▶ _Data provided_:
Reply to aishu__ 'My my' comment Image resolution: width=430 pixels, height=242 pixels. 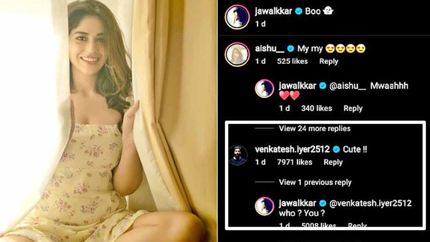click(x=328, y=61)
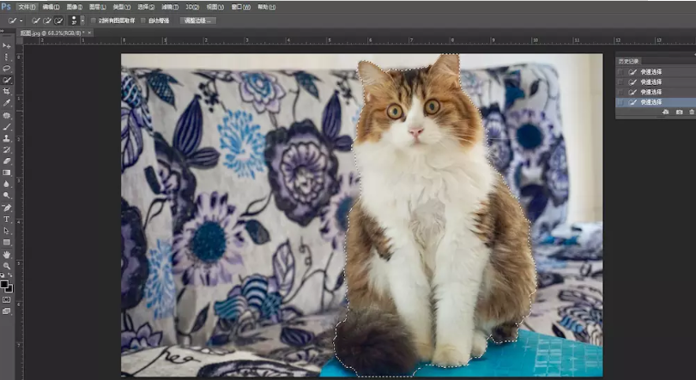The height and width of the screenshot is (380, 696).
Task: Click the Subtract from selection brush icon
Action: click(x=58, y=20)
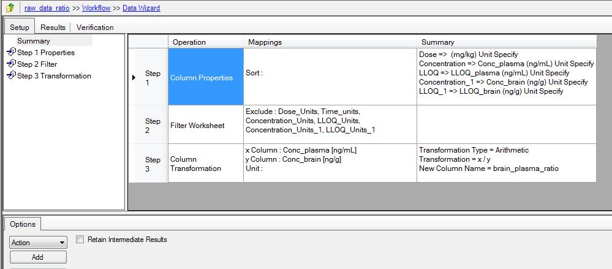This screenshot has height=269, width=612.
Task: Click the Step 3 Transformation node icon
Action: (11, 75)
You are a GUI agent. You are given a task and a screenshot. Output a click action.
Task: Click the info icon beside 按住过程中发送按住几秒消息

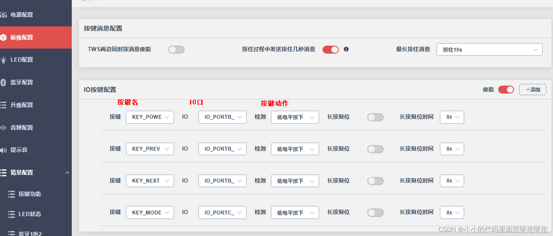pyautogui.click(x=346, y=49)
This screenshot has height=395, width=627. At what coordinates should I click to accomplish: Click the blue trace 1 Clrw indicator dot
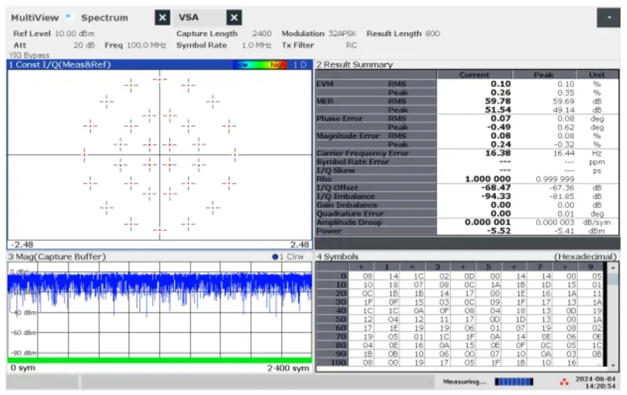click(275, 257)
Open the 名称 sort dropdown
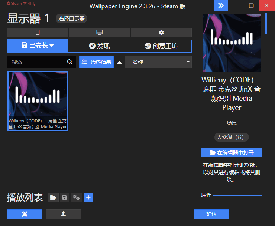The height and width of the screenshot is (226, 275). click(x=158, y=62)
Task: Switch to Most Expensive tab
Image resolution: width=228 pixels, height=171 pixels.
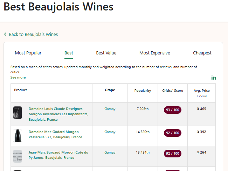Action: [x=154, y=53]
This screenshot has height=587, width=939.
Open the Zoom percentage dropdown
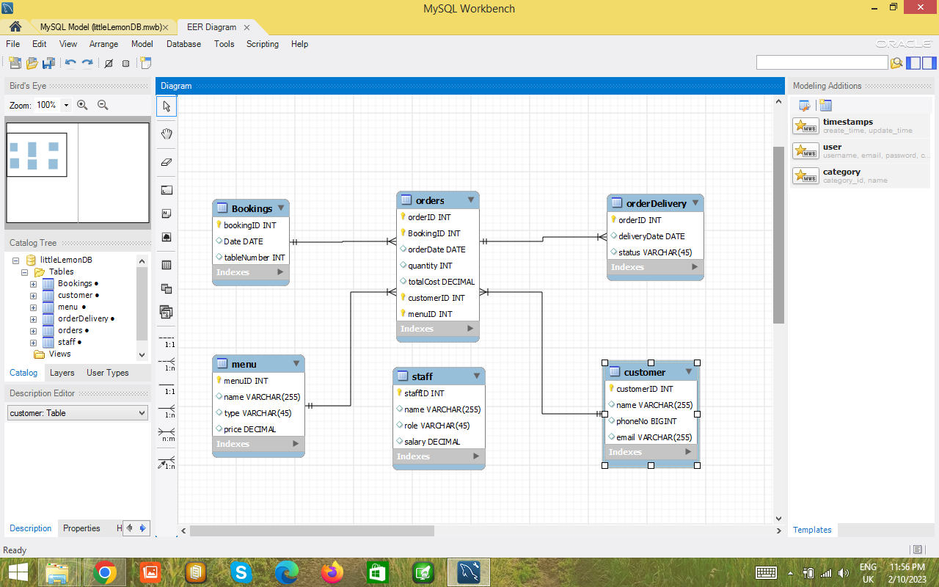click(x=67, y=104)
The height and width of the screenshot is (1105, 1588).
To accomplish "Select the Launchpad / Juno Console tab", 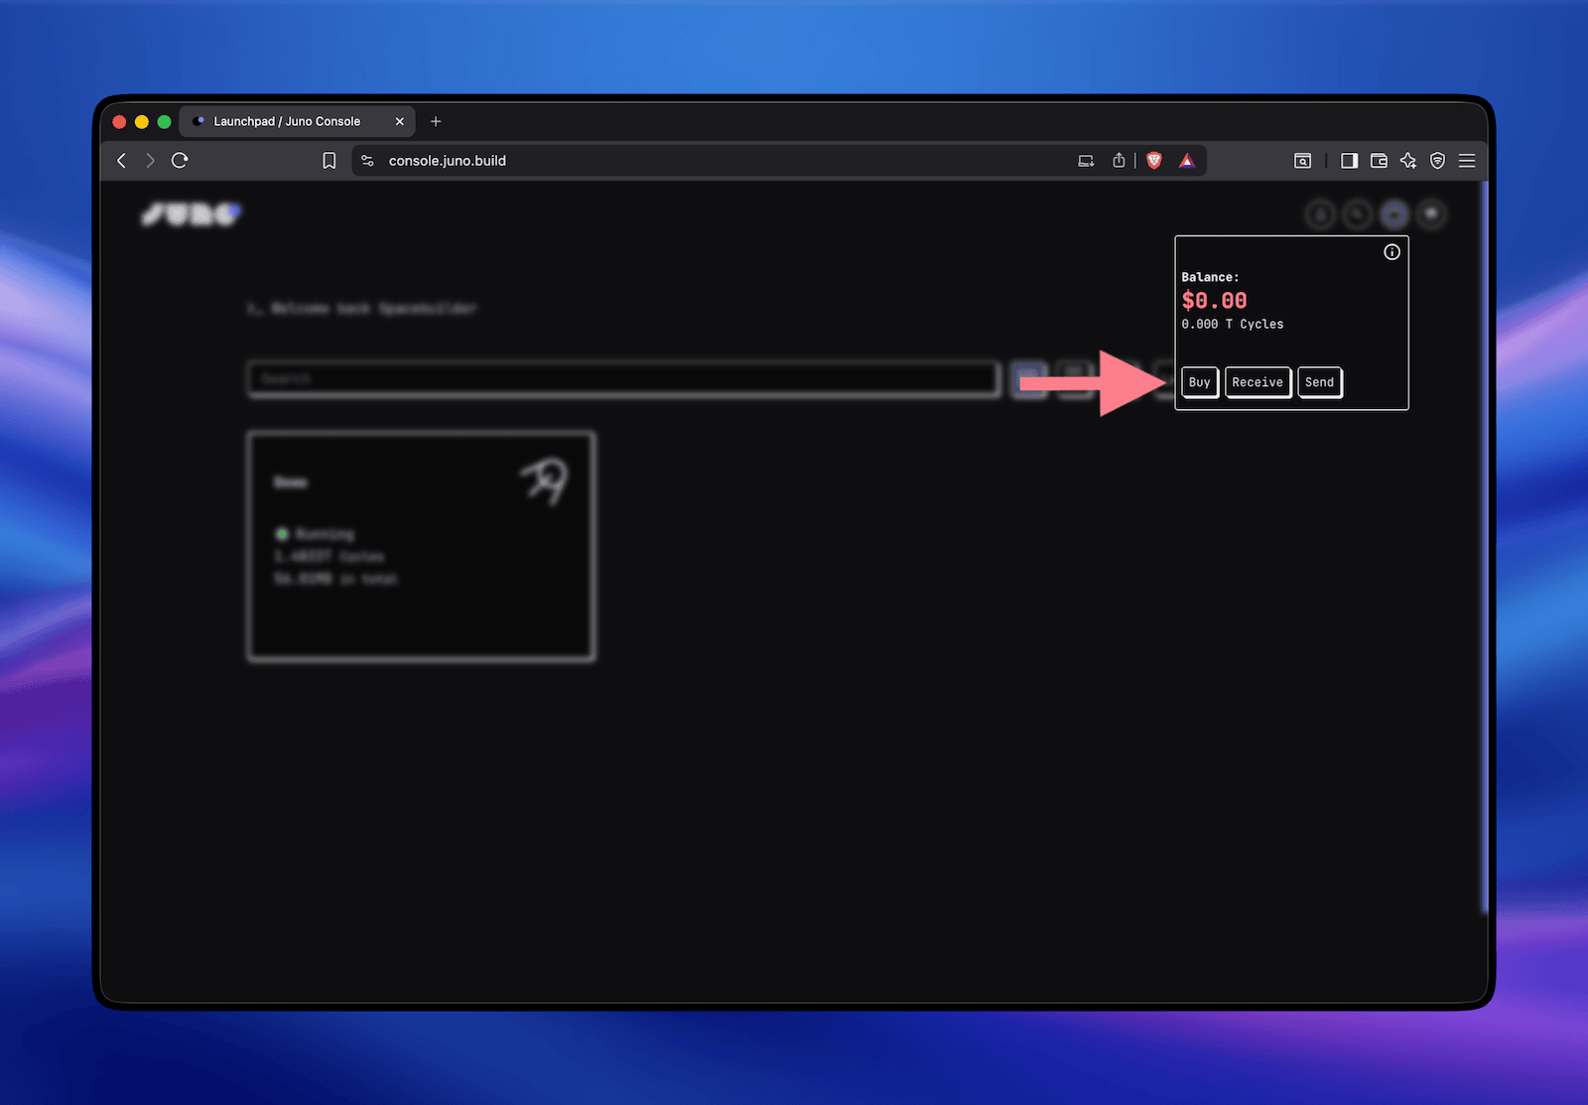I will click(287, 121).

▶ _How to complete this task_: A word-for-word reproduction is needed of the lines above from the line containing "Open the 名称 sort dropdown" through the line containing "The height and width of the screenshot is (1105, 1588).", with both ends kept and no pictures.

▶ _Result for this exercise_:
Open the 名称 sort dropdown
The height and width of the screenshot is (226, 275). click(x=158, y=62)
Task: Switch to Most Expensive tab
Image resolution: width=228 pixels, height=171 pixels.
Action: [x=154, y=53]
This screenshot has height=587, width=939.
Open the Zoom percentage dropdown
click(x=67, y=104)
The height and width of the screenshot is (1105, 1588).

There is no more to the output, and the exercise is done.